# taz.de -- Mindestlohn für Praktikum: Generation Kurzzeitpflege
       
       > PraktikantInnen könnten es beim Jobeinstieg mit dem Mindestlohn schwer
       > haben. Wer länger als sechs Wochen hospitiert, muss bald mehr verdienen.
       
 (IMG) Bild: Der Mindestlohn kommt – mit Einschränkungen.
       
       BERLIN taz | Sylvio Krüger sucht. Nach einer Lösung für künftige
       Praktikanten. Wer derzeit bei dem Inhaber des Mauerseglers in Berlin als
       Praktikant nach seinem Studium lernen will, wie Eventmanagement,
       Gastronomie und Catering funktionieren, läuft ein gutes halbes Jahr an der
       Seite des Unternehmers mit. „Kürzere Zeit hier zu sein, macht keinen Sinn“,
       sagt Krüger.
       
       Zum Mauersegler, einem Kultur-Gastronomiebetrieb direkt auf dem ehemaligen
       Berliner Grenzstreifen zwischen Mitte und Wedding, gehören ein Biergarten,
       eine Strandbar, ein Kaffeehaus, verschiedene Club Lounges. Dort werden
       Kultur- und Fußballfestivals, private Feiern und Großfeste gefeiert.
       Außerdem beliefert der Mauersegler als Caterer stadtweite Veranstaltungen
       wie Frauenläufe, Sommernachtsbälle, Konzerte. Krüger sagt: „Das Gewerbe
       versteht man nicht richtig, wenn man weniger als drei Monate dabei ist.“
       
       Genau das aber könnte passieren, wenn am 1. Januar 2015 das
       Mindestlohngesetz (MiLoG) in Kraft tritt. Am Donnerstag will der Bundestag
       über den Gesetzentwurf von Arbeitsministerin Andrea Nahles (SPD) in erster
       Lesung debattieren. Noch vor der Sommerpause soll das Gesetz beschlossen
       werden. Es schreibt einen Mindeststundenlohn von 8,50 Euro brutto vor.
       
       Allerdings soll es Ausnahmen geben: für Minderjährige, Auszubildende,
       Ehrenamtler, Schülerpraktikanten und für Studierende mit
       studiumsbegleitenden Praktika. Wer aber vor oder nach dem Studium und
       länger als sechs Wochen bei einem Unternehmen oder in einen Job
       „reinschnuppert“, muss laut Gesetzentwurf ebenfalls mindestens 8,50 Euro
       erhalten. Monatlich wären das rund 1.400 Euro.
       
       ## Durchschnittlich fünfmonatiges Praktikum
       
       Sylvio Krüger sucht nicht nach Praktikanten, sie melden sich von selbst.

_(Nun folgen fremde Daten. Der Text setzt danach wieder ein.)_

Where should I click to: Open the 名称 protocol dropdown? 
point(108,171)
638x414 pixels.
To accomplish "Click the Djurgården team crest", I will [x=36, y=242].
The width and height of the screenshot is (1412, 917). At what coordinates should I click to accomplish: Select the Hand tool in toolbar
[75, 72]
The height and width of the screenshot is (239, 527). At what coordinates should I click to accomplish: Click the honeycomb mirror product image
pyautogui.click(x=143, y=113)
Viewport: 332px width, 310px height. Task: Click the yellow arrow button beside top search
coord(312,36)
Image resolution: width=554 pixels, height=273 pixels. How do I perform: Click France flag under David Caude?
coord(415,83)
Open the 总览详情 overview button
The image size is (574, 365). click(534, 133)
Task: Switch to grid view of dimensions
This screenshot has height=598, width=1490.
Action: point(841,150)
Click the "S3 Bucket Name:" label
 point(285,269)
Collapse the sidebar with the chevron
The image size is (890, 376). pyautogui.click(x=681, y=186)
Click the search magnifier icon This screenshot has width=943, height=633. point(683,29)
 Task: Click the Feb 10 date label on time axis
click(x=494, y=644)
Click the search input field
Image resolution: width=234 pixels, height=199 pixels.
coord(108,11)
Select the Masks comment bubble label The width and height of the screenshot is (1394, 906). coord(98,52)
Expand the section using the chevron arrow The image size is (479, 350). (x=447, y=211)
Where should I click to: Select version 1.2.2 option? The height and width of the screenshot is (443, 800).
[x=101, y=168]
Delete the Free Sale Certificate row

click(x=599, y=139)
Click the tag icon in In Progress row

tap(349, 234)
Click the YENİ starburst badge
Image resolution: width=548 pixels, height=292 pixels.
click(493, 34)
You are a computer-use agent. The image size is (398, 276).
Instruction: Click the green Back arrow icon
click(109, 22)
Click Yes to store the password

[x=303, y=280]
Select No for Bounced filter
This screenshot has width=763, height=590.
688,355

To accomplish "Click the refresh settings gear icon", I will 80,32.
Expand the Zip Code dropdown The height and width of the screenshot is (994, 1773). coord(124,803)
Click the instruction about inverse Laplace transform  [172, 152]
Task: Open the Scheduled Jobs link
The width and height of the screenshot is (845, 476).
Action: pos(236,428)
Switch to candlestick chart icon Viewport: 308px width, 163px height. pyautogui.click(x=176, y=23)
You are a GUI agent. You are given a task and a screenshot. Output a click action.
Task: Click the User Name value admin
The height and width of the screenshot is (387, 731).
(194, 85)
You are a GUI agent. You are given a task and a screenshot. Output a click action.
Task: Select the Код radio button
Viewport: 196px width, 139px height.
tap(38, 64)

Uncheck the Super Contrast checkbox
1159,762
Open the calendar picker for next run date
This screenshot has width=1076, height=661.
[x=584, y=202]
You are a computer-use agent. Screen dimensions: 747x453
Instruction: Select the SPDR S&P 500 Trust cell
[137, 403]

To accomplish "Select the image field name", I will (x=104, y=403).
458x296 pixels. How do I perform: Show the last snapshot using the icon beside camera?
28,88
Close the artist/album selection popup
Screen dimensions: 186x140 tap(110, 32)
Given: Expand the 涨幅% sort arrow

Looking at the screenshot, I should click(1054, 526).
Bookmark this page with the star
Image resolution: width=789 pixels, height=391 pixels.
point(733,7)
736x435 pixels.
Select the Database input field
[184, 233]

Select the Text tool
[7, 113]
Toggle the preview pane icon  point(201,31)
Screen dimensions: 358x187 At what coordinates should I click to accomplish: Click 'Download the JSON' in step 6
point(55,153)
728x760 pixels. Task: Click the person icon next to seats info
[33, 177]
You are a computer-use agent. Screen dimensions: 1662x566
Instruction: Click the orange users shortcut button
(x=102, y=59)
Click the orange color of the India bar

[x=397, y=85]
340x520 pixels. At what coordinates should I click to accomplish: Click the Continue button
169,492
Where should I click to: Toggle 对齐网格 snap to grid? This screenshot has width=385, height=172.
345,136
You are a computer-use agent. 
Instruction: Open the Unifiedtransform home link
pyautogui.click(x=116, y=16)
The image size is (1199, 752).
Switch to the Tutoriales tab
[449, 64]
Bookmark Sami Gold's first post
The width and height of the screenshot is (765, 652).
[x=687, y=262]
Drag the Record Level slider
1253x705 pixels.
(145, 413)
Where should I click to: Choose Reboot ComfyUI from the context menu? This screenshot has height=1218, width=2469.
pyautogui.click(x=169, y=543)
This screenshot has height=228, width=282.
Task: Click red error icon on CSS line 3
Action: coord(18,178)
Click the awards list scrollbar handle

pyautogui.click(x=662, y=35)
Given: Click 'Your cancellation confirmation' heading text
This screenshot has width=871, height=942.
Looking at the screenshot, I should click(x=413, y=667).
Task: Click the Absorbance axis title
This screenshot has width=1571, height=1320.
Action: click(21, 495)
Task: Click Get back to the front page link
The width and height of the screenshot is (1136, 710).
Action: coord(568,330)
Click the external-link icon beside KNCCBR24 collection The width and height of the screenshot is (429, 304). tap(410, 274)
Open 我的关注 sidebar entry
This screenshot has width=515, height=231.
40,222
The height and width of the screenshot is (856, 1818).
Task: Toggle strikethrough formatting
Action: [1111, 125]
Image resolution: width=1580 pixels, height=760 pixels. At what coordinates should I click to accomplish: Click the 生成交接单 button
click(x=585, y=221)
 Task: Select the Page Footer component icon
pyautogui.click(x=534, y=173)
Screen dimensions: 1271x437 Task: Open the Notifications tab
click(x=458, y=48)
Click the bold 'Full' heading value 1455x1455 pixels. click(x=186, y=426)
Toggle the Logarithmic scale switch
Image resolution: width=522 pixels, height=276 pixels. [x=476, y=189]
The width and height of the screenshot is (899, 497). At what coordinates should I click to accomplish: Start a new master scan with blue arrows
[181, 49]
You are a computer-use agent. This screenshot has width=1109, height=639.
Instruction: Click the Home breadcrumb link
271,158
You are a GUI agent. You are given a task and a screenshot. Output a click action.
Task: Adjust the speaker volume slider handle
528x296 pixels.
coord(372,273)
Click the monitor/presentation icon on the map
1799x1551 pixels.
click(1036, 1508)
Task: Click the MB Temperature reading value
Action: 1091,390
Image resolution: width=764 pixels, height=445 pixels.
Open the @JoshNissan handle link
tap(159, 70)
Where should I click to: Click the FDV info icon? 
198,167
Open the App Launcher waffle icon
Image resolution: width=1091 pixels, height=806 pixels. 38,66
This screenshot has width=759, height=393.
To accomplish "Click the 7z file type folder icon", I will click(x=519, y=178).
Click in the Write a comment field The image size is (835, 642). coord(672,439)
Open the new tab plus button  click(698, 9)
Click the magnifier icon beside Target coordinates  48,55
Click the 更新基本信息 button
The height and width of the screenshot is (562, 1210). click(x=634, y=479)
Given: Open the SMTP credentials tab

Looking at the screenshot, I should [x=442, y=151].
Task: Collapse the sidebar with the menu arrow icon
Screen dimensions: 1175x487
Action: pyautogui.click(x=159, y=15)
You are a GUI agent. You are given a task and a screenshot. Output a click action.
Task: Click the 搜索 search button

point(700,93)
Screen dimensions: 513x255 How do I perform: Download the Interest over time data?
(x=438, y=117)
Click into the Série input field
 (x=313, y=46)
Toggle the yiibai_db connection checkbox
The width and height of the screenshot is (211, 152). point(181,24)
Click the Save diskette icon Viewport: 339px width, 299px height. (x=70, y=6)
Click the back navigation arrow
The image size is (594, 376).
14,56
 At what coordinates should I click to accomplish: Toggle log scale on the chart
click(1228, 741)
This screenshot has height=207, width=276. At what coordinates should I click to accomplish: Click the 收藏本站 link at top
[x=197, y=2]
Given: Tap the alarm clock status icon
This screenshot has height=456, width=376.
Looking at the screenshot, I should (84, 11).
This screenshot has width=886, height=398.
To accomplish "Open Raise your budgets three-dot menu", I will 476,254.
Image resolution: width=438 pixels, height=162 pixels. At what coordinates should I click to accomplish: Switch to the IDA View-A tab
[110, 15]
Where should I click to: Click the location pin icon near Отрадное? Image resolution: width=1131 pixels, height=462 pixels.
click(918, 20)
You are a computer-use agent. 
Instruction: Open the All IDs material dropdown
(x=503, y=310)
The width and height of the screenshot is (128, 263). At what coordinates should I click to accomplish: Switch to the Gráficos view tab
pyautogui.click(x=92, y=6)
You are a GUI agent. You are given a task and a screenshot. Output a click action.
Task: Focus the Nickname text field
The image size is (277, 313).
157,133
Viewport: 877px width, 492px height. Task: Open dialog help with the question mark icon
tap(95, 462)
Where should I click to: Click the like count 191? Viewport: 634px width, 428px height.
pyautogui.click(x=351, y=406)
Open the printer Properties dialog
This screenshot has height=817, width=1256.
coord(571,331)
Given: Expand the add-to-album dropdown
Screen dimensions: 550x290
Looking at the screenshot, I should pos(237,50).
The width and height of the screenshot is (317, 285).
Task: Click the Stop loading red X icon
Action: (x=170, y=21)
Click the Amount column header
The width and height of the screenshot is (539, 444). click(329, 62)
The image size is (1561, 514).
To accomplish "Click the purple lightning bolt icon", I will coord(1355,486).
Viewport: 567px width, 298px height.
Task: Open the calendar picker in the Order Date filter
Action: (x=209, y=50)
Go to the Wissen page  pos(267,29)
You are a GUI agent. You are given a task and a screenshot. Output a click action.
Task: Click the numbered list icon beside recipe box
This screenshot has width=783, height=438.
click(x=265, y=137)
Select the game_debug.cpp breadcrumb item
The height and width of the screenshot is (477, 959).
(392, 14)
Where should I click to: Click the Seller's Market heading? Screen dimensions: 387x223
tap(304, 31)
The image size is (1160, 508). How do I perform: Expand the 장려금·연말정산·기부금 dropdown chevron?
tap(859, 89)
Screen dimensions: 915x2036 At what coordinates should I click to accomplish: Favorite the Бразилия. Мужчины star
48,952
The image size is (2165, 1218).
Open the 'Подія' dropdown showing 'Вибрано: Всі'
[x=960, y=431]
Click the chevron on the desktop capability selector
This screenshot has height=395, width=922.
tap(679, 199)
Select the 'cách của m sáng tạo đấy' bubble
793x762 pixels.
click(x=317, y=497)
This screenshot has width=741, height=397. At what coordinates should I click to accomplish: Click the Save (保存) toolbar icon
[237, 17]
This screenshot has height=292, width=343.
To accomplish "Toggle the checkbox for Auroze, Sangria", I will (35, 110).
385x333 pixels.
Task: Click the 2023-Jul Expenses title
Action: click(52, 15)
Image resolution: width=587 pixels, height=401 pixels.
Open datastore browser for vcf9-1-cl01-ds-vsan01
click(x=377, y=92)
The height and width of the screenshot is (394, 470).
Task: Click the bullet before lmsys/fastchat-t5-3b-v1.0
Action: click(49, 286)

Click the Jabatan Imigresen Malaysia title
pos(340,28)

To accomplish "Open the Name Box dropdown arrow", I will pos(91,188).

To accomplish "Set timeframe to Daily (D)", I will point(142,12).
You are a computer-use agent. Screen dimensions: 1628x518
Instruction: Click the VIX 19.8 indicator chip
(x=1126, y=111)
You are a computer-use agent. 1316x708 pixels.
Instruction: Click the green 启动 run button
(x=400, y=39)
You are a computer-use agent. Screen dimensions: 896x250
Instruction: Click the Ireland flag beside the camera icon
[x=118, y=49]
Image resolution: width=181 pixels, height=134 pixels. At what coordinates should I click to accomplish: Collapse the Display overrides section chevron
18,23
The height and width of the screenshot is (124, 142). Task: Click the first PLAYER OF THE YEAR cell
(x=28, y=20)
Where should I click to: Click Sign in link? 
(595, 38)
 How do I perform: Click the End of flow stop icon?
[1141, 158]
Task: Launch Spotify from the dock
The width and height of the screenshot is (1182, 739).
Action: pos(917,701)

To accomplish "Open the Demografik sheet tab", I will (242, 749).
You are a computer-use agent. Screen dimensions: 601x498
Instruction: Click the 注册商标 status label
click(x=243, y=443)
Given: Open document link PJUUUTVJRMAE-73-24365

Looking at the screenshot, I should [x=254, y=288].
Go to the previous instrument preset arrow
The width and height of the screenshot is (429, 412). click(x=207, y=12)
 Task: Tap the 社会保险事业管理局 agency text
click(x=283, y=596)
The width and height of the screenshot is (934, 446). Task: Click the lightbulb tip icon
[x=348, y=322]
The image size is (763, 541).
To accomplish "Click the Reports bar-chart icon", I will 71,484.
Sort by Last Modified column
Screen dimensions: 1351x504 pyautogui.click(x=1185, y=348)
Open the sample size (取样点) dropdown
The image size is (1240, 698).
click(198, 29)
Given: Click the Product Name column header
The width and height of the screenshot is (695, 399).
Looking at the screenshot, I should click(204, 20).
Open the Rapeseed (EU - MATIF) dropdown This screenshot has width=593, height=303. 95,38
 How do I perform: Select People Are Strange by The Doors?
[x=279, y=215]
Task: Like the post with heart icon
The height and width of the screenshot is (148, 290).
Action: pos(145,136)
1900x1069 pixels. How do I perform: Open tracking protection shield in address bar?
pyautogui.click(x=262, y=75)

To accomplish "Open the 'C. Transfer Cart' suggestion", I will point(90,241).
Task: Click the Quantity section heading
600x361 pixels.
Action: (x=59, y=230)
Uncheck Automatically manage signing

       Manche würden sogar ohne Bezahlung bei ihm lernen, sagt Krüger. „Aber das
       lehne ich ab. Wir wollen einen fairen Umgang.“
       
       Bundesweit werden jedes Jahr rund 600.000 Praktika angeboten, hat das
       Institut für Arbeitsmarkt- und Berufsforschung in Nürnberg ausgerechnet.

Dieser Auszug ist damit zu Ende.